We are less than two weeks from the premiere of HBO's adaptation of The Last of Us and you could say fans of the franchise are getting pretty hyped. With Mandalorian star Pedro Pascal as Joel and Game of Thrones standout Bella Ramsey as Ellie, this post-apocalyptic zombie drama has all the makings of a hopefully instant classic--something that is quite rare for video games brought to life as movies or TV shows. There's no doubt, though, that fans are going to be worried about changes being made to the story. And yes, changes are made--but with good reason--over the course of the first season, which covers the first game.
Speaking to GameSpot, TV Guide, and Metacritic, The Last of Us game writer and co-director Neil Druckmann--who is also a writer and executive producer on the show--was quick to explain. "There's things that work in the game that would just not work in the show," he said. "The game is about--sometimes--immersion and these continuous sequences through continuous space and time to get you to feel like you're that character. And the show, if we were to shoot it exactly like that, it would just get boring, the violence would get rote in a way that it doesn't in the game because there’s certain mechanics and stuff that really affect you."
It's hard to argue with Druckmann's reasoning here. While the games are a fascinating and creepy dive into Joel and Ellie's experiences in a zombie-filled wasteland, a camera simply following them around while they kill off clickers and anyone that gets in their way can only be entertaining for so long when you're not personally controlling their actions. What about the story changes, though? For showrunner Craig Mazin (Chernobyl), that was something they were constantly working hard to figure out.

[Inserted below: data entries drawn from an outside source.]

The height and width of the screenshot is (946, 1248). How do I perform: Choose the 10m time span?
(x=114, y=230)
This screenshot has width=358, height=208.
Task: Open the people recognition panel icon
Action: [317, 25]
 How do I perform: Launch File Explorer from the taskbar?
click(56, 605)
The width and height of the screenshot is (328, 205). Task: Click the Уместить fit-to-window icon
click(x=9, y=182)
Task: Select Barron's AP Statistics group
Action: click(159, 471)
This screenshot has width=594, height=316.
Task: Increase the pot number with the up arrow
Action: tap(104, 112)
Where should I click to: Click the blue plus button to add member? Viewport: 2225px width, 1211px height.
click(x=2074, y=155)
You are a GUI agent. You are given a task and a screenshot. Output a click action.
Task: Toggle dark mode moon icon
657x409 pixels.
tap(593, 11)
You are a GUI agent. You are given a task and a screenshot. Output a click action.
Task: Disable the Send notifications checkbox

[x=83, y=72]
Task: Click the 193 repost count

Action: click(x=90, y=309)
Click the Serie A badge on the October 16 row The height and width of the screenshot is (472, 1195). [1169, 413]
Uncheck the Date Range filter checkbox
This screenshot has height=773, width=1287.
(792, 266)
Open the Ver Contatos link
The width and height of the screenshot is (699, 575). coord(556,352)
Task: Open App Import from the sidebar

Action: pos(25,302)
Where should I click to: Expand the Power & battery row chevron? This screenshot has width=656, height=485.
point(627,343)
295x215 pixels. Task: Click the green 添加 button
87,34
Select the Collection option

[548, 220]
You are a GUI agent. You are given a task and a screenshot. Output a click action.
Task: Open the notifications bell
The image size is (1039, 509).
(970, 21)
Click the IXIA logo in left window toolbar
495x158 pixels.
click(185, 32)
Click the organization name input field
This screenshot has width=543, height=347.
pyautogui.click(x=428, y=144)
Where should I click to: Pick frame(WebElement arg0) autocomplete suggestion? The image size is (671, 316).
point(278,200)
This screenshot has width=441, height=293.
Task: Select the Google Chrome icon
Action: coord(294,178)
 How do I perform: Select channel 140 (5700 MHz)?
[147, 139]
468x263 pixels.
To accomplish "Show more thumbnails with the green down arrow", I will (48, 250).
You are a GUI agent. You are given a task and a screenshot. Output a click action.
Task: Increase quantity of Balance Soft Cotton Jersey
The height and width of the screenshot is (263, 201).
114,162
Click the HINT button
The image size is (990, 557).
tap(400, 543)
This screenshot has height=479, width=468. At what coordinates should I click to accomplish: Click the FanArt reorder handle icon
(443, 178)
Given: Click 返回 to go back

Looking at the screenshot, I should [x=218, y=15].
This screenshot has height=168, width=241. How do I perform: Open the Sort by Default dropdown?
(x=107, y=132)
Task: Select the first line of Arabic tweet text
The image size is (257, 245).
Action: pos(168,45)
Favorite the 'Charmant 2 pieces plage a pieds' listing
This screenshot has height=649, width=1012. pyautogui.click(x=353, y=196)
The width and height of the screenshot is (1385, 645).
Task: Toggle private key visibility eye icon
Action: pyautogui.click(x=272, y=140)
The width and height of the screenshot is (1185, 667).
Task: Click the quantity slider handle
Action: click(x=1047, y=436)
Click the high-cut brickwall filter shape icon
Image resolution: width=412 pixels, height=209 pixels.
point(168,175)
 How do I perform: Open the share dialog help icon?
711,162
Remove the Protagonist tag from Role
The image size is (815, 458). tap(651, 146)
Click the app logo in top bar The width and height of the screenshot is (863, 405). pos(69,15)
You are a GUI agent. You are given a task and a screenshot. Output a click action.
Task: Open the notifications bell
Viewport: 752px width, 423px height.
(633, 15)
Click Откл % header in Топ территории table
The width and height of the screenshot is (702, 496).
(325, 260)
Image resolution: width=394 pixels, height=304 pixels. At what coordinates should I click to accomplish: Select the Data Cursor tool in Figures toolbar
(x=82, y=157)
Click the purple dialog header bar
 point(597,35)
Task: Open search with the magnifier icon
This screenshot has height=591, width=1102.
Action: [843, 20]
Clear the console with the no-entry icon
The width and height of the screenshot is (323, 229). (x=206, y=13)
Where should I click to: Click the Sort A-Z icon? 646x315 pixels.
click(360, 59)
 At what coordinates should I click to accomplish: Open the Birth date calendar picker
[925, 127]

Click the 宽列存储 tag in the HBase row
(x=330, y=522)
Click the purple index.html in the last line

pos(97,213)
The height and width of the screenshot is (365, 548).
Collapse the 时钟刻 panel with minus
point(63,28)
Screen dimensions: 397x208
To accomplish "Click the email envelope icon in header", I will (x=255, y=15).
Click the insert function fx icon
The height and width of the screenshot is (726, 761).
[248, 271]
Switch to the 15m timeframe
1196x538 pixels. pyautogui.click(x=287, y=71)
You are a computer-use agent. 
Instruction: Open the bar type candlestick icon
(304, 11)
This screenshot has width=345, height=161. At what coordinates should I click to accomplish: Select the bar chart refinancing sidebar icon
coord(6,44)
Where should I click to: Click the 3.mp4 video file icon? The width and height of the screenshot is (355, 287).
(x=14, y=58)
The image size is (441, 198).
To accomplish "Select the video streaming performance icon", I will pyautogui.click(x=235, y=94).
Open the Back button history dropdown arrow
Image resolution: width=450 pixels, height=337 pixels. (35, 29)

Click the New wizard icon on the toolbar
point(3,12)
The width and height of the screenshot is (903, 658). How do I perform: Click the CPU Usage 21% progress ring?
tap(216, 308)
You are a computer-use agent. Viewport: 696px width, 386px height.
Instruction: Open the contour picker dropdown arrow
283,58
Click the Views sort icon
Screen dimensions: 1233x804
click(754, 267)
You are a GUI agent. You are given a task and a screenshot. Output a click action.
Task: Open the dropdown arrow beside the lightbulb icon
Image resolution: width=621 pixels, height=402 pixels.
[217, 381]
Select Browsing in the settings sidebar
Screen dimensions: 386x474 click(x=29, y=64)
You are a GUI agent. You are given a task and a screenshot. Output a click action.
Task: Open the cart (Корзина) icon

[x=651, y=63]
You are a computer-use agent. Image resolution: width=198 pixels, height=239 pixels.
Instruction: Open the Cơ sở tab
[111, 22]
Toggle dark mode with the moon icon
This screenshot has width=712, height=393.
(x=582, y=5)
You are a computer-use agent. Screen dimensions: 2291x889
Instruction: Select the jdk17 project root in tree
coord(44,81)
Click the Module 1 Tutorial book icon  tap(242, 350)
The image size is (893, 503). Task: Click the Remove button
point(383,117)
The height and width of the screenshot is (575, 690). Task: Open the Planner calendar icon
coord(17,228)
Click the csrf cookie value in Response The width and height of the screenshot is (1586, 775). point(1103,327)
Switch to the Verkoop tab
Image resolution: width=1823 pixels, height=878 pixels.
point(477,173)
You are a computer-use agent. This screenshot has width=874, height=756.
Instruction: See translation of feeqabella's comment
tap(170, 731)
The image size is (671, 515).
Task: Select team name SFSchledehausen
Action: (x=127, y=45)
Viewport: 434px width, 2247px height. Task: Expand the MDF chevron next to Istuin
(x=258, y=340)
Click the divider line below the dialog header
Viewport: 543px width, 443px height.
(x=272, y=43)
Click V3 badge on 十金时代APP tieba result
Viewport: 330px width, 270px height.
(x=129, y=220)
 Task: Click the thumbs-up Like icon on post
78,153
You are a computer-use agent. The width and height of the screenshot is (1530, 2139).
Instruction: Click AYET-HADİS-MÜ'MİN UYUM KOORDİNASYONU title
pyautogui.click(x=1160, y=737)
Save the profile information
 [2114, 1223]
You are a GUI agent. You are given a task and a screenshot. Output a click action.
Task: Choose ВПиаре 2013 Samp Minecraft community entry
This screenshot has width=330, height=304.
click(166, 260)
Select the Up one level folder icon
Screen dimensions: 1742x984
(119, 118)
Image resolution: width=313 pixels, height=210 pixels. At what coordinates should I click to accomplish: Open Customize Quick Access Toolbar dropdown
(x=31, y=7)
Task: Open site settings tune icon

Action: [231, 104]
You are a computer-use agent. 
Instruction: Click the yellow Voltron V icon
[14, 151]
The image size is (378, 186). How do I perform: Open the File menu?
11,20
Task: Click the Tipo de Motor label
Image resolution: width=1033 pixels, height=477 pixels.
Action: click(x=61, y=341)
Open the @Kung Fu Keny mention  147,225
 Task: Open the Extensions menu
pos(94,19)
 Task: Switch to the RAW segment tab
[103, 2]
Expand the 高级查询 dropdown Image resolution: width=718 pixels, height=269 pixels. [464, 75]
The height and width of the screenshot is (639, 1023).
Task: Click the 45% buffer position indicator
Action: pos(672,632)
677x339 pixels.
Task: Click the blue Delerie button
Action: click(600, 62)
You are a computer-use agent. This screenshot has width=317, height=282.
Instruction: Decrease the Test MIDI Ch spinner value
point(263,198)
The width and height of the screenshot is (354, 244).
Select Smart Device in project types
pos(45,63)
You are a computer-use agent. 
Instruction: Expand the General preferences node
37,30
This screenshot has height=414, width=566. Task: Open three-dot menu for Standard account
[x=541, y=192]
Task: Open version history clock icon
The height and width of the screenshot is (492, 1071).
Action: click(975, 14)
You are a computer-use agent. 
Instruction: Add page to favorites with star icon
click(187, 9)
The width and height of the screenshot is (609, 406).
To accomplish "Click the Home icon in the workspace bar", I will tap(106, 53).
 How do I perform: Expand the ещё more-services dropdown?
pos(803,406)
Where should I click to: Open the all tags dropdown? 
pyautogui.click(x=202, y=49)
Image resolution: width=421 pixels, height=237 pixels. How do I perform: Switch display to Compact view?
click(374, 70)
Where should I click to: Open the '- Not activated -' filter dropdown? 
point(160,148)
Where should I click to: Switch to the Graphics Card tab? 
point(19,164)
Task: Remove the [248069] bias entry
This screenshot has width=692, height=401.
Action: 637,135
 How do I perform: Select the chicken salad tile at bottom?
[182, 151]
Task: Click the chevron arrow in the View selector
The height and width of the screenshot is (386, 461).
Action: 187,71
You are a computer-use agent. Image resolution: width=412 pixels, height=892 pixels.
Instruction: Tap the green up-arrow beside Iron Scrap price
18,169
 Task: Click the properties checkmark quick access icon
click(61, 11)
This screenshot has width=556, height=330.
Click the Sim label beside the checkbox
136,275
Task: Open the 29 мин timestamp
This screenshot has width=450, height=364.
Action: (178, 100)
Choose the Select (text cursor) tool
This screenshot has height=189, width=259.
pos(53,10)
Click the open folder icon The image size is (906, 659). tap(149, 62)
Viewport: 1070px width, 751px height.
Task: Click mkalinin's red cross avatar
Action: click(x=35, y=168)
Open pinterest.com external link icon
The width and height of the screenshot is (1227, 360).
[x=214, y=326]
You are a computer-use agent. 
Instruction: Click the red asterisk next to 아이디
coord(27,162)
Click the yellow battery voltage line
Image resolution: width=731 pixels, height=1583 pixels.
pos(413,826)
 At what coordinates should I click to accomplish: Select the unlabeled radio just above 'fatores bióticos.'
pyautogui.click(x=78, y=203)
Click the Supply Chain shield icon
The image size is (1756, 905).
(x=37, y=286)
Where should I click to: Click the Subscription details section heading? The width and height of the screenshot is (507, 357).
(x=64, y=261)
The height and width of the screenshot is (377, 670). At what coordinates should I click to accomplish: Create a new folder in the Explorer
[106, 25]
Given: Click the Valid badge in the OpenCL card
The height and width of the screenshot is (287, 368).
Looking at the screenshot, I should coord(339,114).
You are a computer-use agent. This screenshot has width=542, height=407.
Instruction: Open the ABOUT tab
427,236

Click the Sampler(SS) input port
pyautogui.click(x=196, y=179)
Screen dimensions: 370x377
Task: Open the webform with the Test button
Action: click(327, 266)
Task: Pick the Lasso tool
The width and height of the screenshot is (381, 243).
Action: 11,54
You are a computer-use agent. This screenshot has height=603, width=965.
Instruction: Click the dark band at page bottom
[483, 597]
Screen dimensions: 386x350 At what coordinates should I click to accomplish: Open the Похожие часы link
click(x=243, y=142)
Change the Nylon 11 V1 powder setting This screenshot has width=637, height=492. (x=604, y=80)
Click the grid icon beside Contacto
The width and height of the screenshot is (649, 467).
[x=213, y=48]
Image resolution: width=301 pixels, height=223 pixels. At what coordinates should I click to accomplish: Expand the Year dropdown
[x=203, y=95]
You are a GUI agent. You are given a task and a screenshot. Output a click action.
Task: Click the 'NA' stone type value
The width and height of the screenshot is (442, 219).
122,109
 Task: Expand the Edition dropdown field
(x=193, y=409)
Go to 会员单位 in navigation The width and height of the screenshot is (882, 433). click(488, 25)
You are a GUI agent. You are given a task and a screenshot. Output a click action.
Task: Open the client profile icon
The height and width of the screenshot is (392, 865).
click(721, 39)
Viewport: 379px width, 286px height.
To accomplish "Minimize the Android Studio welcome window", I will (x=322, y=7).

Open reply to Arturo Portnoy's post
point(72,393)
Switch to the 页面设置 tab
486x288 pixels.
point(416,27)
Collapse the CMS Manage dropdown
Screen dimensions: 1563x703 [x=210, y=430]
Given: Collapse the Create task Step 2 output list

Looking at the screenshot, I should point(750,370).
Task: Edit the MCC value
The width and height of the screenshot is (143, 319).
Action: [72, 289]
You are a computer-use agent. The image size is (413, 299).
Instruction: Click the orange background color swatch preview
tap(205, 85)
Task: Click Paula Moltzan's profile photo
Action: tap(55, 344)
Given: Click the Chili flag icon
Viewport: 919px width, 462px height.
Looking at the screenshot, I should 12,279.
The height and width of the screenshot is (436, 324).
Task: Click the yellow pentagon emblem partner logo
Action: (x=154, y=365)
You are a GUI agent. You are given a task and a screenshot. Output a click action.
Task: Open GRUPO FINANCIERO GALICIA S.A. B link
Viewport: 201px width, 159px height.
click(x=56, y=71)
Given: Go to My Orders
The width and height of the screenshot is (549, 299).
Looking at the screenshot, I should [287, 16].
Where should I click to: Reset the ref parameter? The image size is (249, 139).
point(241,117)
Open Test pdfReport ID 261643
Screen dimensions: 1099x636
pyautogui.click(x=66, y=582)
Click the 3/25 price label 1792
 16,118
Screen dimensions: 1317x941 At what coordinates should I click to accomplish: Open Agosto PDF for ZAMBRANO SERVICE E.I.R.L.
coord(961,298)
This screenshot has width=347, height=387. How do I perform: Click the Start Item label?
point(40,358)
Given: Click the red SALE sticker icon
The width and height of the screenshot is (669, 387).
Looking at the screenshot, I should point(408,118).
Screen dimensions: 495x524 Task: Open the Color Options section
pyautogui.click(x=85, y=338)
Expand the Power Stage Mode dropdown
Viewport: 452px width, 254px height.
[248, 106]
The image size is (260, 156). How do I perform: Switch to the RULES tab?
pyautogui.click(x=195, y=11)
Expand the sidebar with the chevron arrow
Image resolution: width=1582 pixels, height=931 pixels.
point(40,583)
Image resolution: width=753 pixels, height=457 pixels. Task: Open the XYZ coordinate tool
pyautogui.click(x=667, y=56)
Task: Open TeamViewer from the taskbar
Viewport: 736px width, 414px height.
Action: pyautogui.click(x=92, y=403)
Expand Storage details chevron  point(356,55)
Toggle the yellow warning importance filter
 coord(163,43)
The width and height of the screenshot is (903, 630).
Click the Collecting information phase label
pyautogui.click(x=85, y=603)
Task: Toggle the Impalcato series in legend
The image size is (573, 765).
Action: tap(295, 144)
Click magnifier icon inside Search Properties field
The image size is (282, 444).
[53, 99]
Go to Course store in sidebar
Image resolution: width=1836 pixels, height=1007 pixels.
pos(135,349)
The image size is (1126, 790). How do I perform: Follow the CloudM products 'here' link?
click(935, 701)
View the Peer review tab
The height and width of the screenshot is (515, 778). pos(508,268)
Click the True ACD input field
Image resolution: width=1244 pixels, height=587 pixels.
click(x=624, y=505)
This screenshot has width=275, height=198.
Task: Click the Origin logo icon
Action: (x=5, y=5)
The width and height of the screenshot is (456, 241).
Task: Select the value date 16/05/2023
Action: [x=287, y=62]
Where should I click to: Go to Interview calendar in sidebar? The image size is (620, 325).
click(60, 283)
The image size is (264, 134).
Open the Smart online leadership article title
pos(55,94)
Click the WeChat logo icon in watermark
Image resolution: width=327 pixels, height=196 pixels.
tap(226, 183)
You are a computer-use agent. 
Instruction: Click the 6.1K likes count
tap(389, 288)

"Neil would always say, 'We can change anything, but we need to talk about why. And if there's not a good reason--if we can’t do better--let's deliver what we have,'" he explained. "And there are places where I thought we came up with really interesting ideas. Sometimes I would call him, and I would be like, 'I'm scared to say this idea,' and every now and then he would say nothing for a bit, and then he would say, 'Aw, you know what? We should have done that in the game.' And then I'm like, 'OK, aha, OK, we're onto something.' The big secret is, Neil Druckmann was so confident and secure in the story of the game that he was then able to be flexible with me to go wander and fill in and change and alter."
Knowing that Druckmann is so open to changes, provided they make for a better viewing experience, is reassuring given that he was the sole writer behind both The Last of Us games. After all, nobody is going to be more protective of Joel and Ellie than their creator. Still, Mazin wants fans to know this show isn't about reinventing the wheel, adding, "If you're a fan and you loved that first game, you're going to have that experience again, wholly but in a different way."
What remains to be seen, though, is where the show would head in a potential Season 2. After all, The Last of Us 2 is set four years after the first game, with a young adult Ellie and an older Joel. While Season 2 could certainly go that route, there's also room to explore what happens to these characters in the immediate aftermath of the first game. Whatever the case, there is plenty of story for the show to tell and hopefully multiple seasons to tell it over.
The Last of Us premieres on January 15 on HBO.